The Geek Files: Why I Hate Dell
Now first, let me preface this for all you Mac users:
You are either a PC or a Mac person, I feel. I’m a PC person. Maybe I’ll change. But I went to school for PC Tech stuff, both my partner and I did. We can build them. configure them, tweak them, repair them. Except for laptops. There is more software for PC’s. The games we (mostly he, now) plays come out for PC first, Mac is months later.
So shaddup if your only comment here is to say “Mac rulez PC droolz”.
(wait a minute….isn’t this a sex blog? *looks around* yup. sex blog. why the fuck is she babbling about geek shit?) You only have to deal with the once in a blue moon. Let me say my piece.
I brought home a coworker’s Dell tower a month or so ago to fix for her. I thought it would be a relatively simple software fix. It wasn’t booting up, you see. Shut down one day whilst the teenage boy was playing his MMO and just refused to wake. So I took out the harddrive, hooked it up to my box, and checked it out. I love telling people “um, you know you didn’t have antivirus, right?” They argue. They could swear they did. When oh yes, they DID, but they were using Norton or McAfee, whatever came with, and has since run out of the subscription. So, the day is spent doing virus scans, because whether or not the harddrive needs wiped, I need to save their precious files. Sweet jeebus on a stick those kids downloaded an assload of stuff.

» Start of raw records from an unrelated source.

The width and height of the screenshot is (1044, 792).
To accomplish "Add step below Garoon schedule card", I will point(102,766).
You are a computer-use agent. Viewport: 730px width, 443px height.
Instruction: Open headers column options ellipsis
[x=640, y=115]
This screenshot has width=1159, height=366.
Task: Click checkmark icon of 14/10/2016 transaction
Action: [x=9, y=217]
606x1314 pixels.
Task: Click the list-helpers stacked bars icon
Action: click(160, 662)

When my child is of downloading age (my future child, presuming we’re still downloading pirated crap 20 years in the future, prolly not as there will be Jetsons-type stuff by then dontcha know), I will sit him/her down and show them the proper safe way to download. The trusted link site and P2P software (i.e. NOT LimeFuckingWire).
But I digress. A good ole search online revealed others having the problem. Dell themselves confirmed that the motherboard’s realtime clock was toast. Replace the board.
Here’s Reason One why I hate Dells, and really mostly all brandname computers: You’ve got just ONE option for replacing this board. It’s all proprietary.
So we looked for a replacement board cause, oh yeah, sorry but Dell’s warranty is only 90 days. 90 fucking days?!? Whatevs.
When he cracked open her case, it looked as if they’d never opened it to clean it. There was enough globs of dust to build a complete frankenbunny, the size of a giant lop. I took pics then, but don’t know what I did with them. She claimed to me that they did, in fact, open it up and clean it every 4 months. Ok, whatever.
We finally got the replacement motherboard, and he opened it up again to to the swap. Bitch of a thing, as the fan was -monsterous-. Only a certain range of processors ran hot enough to warrant such an unwiedly beast, and she got that sort of processor. The case design is STUPID. So when the fan was taken apart to get the board out and in, we found yet MORE dust. A veritable carpet of dust. Here, see for yourself.
The average computer user could not possibly clean this. They should never ever open things up this much. So basically, it’s a ticking time bomb of doom, just waiting for imminent fry-death, being choked by dust. Why does this happen? 1, they used a goddamn processor that required a behemoth of a fan. Stupid. 2, behind that fan, as you’ll see, is a big huge open meshy area. Just SUCKING in all of the dirt. I’m amazed she ever had to dust her goddamn apartment, that’s how much was in the case.
Stupid fucking piece of shit. But we can’t build computers for people. They won’t pay the money. They can get a prebuilt one, and because they only surf the web, chat, email, and create documents, they won’t care. We can’t buy parts at a good enough discount, for one. For two, he’s picky. There are brands that deserve the money spent, like Asus boards. Lian Li cases. Zalman copper heatsinks. But alas….
Installed the new board. Boots up like a champ. Now I have to copy back all their files. And lecture the teenagers on safe downloading practices. I feel like I should take along pamphlets and the computer equivalent of condoms, or something.